Data listing START

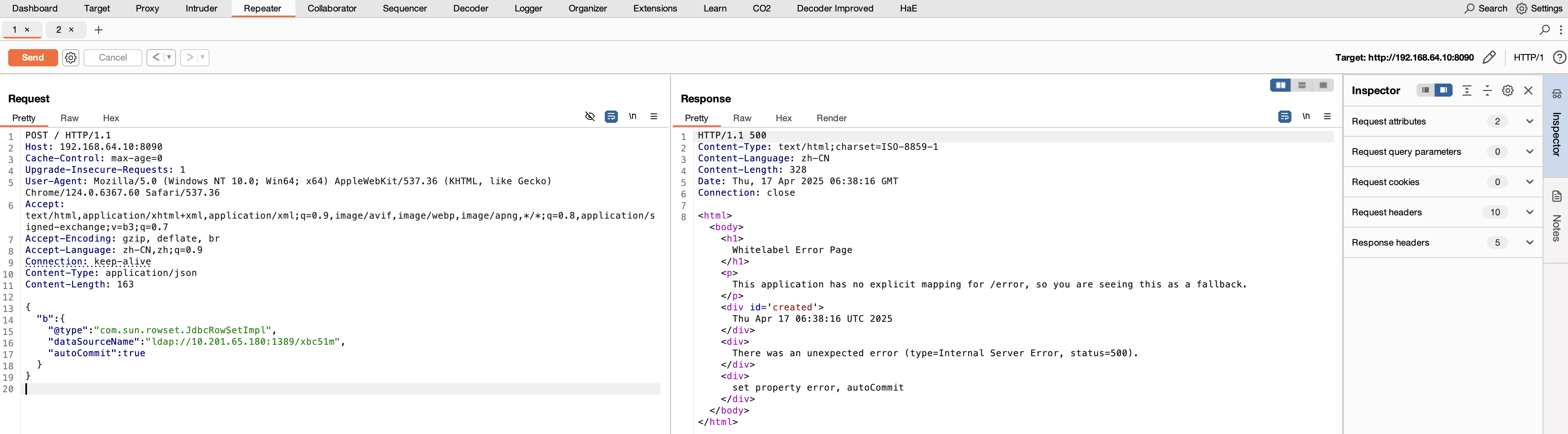This screenshot has width=1568, height=434.
Task: Add a new Repeater tab
Action: (x=99, y=29)
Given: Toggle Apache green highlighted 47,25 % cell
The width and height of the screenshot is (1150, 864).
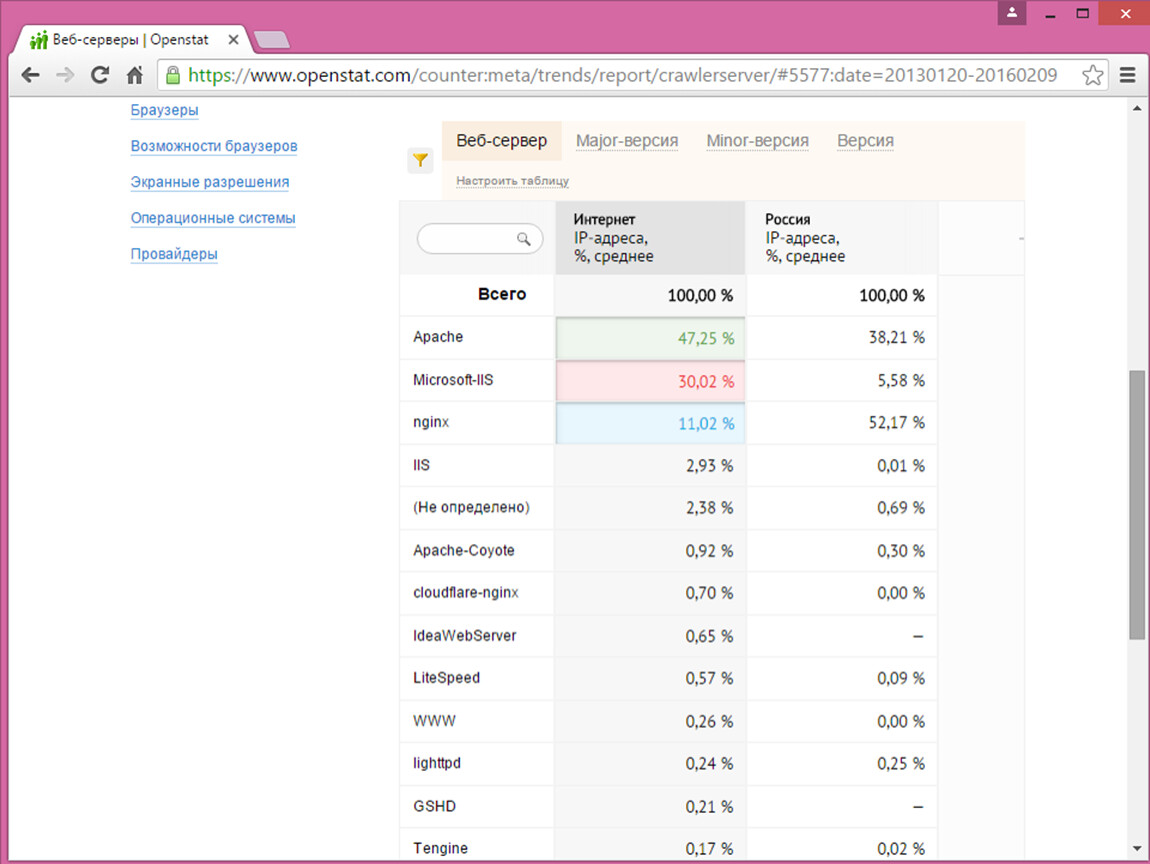Looking at the screenshot, I should click(x=650, y=338).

Data listing END

-- What is being asked --
Could you repeat exactly the lines from the one containing "The width and" through the last line of the records, both included, without the pictures?

-- Answer to the exercise --
The width and height of the screenshot is (1150, 864).
Looking at the screenshot, I should click(x=650, y=338).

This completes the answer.